▶ _Input rows_:
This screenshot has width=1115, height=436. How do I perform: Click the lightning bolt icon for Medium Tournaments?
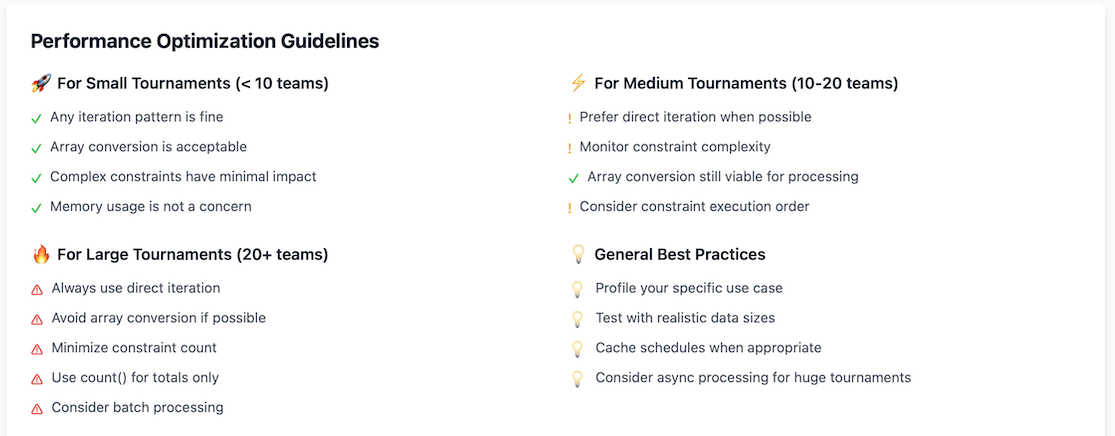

...

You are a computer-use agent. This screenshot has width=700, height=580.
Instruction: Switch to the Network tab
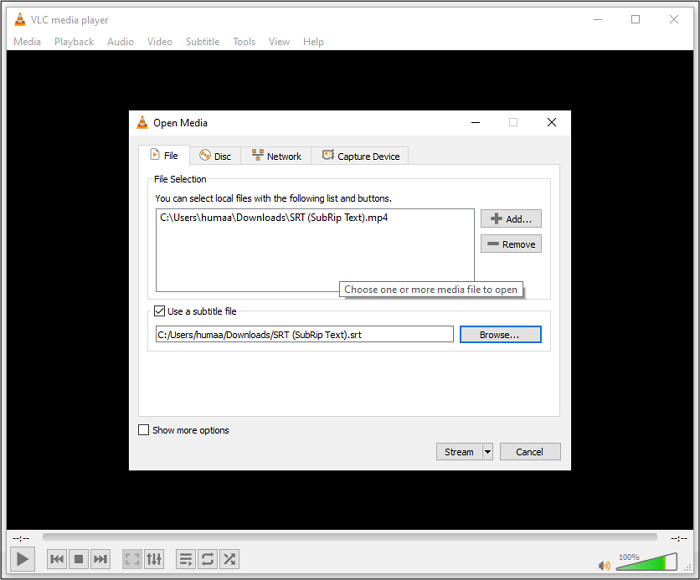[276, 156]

--

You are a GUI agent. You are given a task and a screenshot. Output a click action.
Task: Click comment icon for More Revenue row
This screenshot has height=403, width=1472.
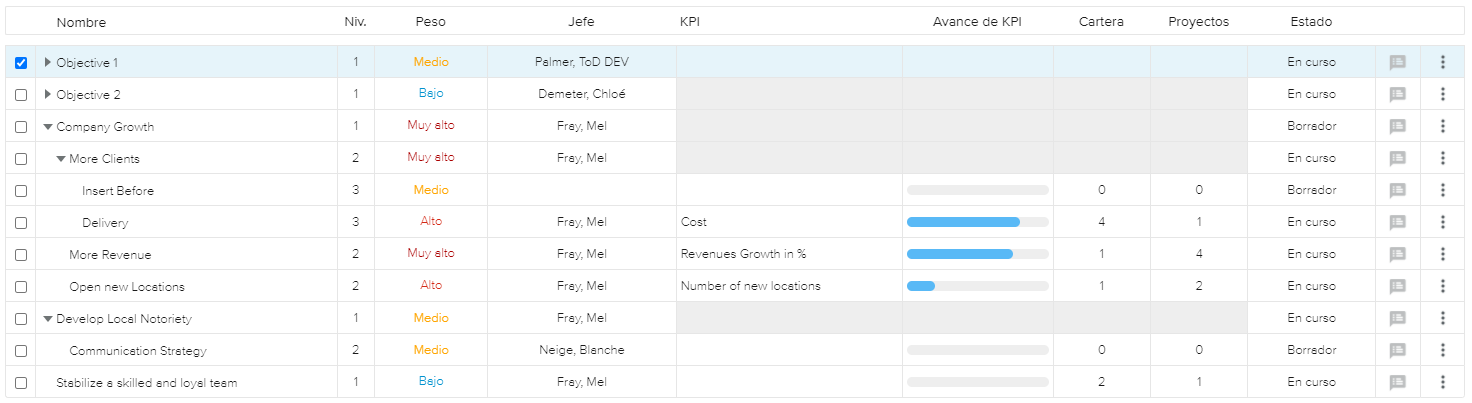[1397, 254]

▶ _Problem to solve_: Reproduce the records word for word, starting with the line that contains "You are a GUI" and continuing through the line that contains "[1397, 254]", with both of those lines included. Leave the pictures out of your answer.

▶ _Correct result_:
You are a GUI agent. You are given a task and a screenshot. Output a click action.
Task: Click comment icon for More Revenue row
This screenshot has height=403, width=1472.
[1397, 254]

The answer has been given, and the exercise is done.